Extract to read:
━━━━━━━━━━

Raising property taxes, as unpopular as it may be, may be a “cleaner” more upfront way of making up the state tax’s revenue, Seventh Ward Councilmember Parielle Davis suggested during discussion.

On a grocery tax, “it’s hidden and it hits you at the cash register after you’ve bought everything.”

The city receives approximately $2.5 million per year from the state grocery sales tax, making it a stable source of revenue “as grocery sales do not tend to fluctuate with gains or losses in the local economy,” said Hitesh Desai, the city’s chief financial officer/treasurer, in a memo to the committee.

The state last year eliminated the tax effective Jan. 1, 2026, allowing jurisdictions to impose their own grocery tax to avoid loss of revenue.

Since then, more than 160 municipalities have adopted local grocery taxes, Desai said, including many of the city’s neighbors. Skokie is expected to pass a local grocery tax ordinance by summer’s end.

Chicago, on Evanston’s southern border, and Wilmette, to the north, meanwhile, are still in the undecided category.

The state’s deadline for cities to adopt an ordinance for a local tax is Oct. 1. If they do so after, the tax revenue will be interrupted for at least some amount of time after the new year.

Destination shoppers?

━━━━━━━━━━

[Records of locating words and elements]

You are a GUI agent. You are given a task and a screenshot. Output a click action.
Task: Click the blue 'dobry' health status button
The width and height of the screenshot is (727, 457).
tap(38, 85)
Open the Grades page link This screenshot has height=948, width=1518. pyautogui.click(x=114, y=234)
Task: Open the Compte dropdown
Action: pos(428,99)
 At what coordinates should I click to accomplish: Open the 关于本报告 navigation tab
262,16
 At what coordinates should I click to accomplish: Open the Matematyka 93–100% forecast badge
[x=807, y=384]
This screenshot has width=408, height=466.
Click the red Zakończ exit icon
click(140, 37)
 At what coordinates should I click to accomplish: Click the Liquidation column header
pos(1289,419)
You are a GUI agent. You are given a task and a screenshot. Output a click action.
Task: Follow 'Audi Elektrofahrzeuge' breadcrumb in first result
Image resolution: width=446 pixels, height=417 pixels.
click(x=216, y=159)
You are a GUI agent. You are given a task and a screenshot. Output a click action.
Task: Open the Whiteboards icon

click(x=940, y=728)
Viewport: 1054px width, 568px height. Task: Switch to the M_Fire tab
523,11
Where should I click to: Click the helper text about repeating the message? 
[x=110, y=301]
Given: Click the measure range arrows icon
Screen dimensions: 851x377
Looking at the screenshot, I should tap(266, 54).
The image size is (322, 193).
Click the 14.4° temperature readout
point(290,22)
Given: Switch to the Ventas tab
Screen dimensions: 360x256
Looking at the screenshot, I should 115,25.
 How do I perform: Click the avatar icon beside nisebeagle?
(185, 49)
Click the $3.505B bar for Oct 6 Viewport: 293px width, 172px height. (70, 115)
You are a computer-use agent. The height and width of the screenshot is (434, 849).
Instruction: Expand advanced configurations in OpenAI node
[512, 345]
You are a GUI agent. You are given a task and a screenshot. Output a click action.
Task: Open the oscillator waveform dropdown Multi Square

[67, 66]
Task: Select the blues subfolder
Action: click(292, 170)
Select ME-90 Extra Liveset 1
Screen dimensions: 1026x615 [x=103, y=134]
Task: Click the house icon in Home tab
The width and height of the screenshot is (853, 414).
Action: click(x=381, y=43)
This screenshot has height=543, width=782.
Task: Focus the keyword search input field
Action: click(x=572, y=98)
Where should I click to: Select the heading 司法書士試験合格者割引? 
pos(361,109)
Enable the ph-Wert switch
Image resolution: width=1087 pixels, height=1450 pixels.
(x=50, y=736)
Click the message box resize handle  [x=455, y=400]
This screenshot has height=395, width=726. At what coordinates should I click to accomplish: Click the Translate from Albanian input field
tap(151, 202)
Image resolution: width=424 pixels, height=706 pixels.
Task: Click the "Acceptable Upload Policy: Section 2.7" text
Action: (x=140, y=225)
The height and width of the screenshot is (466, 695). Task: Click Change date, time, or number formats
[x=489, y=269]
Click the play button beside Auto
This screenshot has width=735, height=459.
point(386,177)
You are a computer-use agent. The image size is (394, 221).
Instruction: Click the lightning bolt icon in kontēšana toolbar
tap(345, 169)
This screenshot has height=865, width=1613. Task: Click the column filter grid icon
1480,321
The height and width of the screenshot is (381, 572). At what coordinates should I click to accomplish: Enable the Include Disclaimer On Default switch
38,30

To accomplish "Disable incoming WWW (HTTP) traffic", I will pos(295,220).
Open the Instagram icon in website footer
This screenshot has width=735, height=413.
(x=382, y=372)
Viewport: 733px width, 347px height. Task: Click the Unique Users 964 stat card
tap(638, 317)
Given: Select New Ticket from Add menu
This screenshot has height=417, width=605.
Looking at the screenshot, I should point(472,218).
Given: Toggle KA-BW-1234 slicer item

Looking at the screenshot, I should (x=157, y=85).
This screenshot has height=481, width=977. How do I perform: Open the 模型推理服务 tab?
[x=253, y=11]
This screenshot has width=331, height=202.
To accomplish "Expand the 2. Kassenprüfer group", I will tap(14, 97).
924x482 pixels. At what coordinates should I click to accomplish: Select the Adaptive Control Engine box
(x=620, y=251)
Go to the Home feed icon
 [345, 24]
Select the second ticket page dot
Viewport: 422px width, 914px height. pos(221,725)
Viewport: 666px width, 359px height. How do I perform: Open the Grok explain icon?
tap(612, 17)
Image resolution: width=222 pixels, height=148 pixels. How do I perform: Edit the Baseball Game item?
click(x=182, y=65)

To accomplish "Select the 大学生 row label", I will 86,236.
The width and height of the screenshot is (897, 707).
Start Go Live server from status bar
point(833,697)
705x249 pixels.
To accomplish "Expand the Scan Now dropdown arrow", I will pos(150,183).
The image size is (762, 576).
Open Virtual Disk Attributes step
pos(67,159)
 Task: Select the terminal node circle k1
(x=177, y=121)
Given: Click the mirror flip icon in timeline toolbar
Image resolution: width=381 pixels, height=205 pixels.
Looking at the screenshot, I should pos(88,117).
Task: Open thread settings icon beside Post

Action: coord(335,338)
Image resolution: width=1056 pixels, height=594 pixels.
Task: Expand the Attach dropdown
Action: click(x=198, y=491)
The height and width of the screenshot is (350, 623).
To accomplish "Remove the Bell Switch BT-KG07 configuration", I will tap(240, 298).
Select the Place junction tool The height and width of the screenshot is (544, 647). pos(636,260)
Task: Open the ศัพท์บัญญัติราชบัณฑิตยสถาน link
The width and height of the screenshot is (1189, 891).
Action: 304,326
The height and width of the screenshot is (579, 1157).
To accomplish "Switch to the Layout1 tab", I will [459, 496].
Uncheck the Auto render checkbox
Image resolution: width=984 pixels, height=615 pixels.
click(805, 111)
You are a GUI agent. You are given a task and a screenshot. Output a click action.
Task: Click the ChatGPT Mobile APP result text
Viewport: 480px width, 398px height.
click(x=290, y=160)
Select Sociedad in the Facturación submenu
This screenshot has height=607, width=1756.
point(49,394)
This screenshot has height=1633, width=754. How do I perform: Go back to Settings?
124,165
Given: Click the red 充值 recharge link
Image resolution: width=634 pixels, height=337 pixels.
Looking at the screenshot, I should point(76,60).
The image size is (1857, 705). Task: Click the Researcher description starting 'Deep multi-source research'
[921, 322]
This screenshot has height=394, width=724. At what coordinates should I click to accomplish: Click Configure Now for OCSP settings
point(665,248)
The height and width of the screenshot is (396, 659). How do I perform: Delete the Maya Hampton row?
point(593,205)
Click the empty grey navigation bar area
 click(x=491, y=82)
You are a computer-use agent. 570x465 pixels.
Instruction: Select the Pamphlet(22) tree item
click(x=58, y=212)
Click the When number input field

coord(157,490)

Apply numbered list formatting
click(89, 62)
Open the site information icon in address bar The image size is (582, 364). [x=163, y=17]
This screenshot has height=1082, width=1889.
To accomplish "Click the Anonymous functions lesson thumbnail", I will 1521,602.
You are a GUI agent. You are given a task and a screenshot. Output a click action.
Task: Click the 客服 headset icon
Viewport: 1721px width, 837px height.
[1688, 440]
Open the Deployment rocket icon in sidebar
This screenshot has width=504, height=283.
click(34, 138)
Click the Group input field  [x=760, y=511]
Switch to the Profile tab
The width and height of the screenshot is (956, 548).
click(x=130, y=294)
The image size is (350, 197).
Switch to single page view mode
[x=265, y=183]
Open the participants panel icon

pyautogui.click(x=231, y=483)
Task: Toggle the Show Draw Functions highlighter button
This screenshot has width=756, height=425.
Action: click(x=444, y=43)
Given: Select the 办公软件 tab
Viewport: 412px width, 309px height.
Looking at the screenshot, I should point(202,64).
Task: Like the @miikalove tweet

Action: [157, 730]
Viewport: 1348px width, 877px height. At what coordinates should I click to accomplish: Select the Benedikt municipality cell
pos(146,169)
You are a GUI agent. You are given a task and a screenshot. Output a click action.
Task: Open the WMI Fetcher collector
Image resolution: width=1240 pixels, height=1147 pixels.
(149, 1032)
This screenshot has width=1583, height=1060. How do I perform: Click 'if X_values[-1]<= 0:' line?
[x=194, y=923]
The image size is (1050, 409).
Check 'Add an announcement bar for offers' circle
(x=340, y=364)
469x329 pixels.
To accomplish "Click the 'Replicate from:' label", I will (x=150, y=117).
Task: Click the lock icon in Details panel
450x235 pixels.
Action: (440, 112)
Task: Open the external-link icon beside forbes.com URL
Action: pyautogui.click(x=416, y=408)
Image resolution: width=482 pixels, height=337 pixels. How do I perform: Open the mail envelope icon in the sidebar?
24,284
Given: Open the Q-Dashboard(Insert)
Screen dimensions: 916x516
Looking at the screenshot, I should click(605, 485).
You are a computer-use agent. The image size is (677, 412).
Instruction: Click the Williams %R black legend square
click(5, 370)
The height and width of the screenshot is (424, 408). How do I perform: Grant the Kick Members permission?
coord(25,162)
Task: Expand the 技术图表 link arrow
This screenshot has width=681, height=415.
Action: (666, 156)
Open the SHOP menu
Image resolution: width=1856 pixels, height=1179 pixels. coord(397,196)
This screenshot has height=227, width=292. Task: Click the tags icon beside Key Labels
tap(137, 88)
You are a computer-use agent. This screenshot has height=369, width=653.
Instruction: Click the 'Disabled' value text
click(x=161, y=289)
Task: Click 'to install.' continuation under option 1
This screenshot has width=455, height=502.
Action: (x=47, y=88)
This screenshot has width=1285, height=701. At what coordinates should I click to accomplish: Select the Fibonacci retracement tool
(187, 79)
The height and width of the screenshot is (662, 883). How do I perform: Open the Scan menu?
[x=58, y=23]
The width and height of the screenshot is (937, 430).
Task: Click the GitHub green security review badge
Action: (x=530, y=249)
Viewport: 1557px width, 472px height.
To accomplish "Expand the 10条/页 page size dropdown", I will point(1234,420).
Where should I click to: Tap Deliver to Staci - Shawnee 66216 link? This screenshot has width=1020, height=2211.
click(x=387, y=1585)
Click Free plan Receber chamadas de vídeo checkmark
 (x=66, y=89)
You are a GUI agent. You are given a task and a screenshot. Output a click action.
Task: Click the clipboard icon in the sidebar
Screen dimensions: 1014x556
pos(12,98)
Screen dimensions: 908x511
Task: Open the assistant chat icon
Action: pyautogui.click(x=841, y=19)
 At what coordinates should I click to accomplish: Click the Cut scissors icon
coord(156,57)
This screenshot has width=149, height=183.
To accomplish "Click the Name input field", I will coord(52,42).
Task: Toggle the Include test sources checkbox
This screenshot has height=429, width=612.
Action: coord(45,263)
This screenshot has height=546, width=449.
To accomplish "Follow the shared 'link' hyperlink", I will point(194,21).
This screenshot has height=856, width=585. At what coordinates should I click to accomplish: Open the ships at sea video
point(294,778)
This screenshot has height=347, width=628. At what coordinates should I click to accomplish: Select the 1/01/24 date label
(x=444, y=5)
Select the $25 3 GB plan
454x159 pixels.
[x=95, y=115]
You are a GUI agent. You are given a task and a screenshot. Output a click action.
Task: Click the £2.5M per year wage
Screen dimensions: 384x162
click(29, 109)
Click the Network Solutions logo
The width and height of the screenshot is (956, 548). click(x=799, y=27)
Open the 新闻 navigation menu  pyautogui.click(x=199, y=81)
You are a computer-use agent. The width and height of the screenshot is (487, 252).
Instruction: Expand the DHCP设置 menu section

━━━━━━━━━━

Problem set:
A. In the grocery tax article, about how much does the city receive each year from the state grocery sales tax?
B. Return the lines of the records as a JSON list of strings, one string per line and blank lines omitted. Begin at the first line of the records and stop after the line containing "Screen dimensions: 1026x615 [x=103, y=134]".
The grocery tax article and the records are separate, unrelated material.

Answers provided:
A. Approximately $2.5 million per year.

B.
[
  "You are a GUI agent. You are given a task and a screenshot. Output a click action.",
  "Task: Click the blue 'dobry' health status button",
  "The width and height of the screenshot is (727, 457).",
  "tap(38, 85)",
  "Open the Grades page link This screenshot has height=948, width=1518. pyautogui.click(x=114, y=234)",
  "Task: Open the Compte dropdown",
  "Action: pos(428,99)",
  " At what coordinates should I click to accomplish: Open the 关于本报告 navigation tab",
  "262,16",
  " At what coordinates should I click to accomplish: Open the Matematyka 93–100% forecast badge",
  "[x=807, y=384]",
  "This screenshot has width=408, height=466.",
  "Click the red Zakończ exit icon",
  "click(140, 37)",
  " At what coordinates should I click to accomplish: Click the Liquidation column header",
  "pos(1289,419)",
  "You are a GUI agent. You are given a task and a screenshot. Output a click action.",
  "Task: Follow 'Audi Elektrofahrzeuge' breadcrumb in first result",
  "Image resolution: width=446 pixels, height=417 pixels.",
  "click(x=216, y=159)",
  "You are a GUI agent. You are given a task and a screenshot. Output a click action.",
  "Task: Open the Whiteboards icon",
  "click(x=940, y=728)",
  "Viewport: 1054px width, 568px height. Task: Switch to the M_Fire tab",
  "523,11",
  "Where should I click to: Click the helper text about repeating the message? ",
  "[x=110, y=301]",
  "Given: Click the measure range arrows icon",
  "Screen dimensions: 851x377",
  "Looking at the screenshot, I should tap(266, 54).",
  "The image size is (322, 193).",
  "Click the 14.4° temperature readout",
  "point(290,22)",
  "Given: Switch to the Ventas tab",
  "Screen dimensions: 360x256",
  "Looking at the screenshot, I should 115,25.",
  " How do I perform: Click the avatar icon beside nisebeagle?",
  "(185, 49)",
  "Click the $3.505B bar for Oct 6 Viewport: 293px width, 172px height. (70, 115)",
  "You are a computer-use agent. The height and width of the screenshot is (434, 849).",
  "Instruction: Expand advanced configurations in OpenAI node",
  "[512, 345]",
  "You are a GUI agent. You are given a task and a screenshot. Output a click action.",
  "Task: Open the oscillator waveform dropdown Multi Square",
  "[67, 66]",
  "Task: Select the blues subfolder",
  "Action: click(292, 170)",
  "Select ME-90 Extra Liveset 1",
  "Screen dimensions: 1026x615 [x=103, y=134]"
]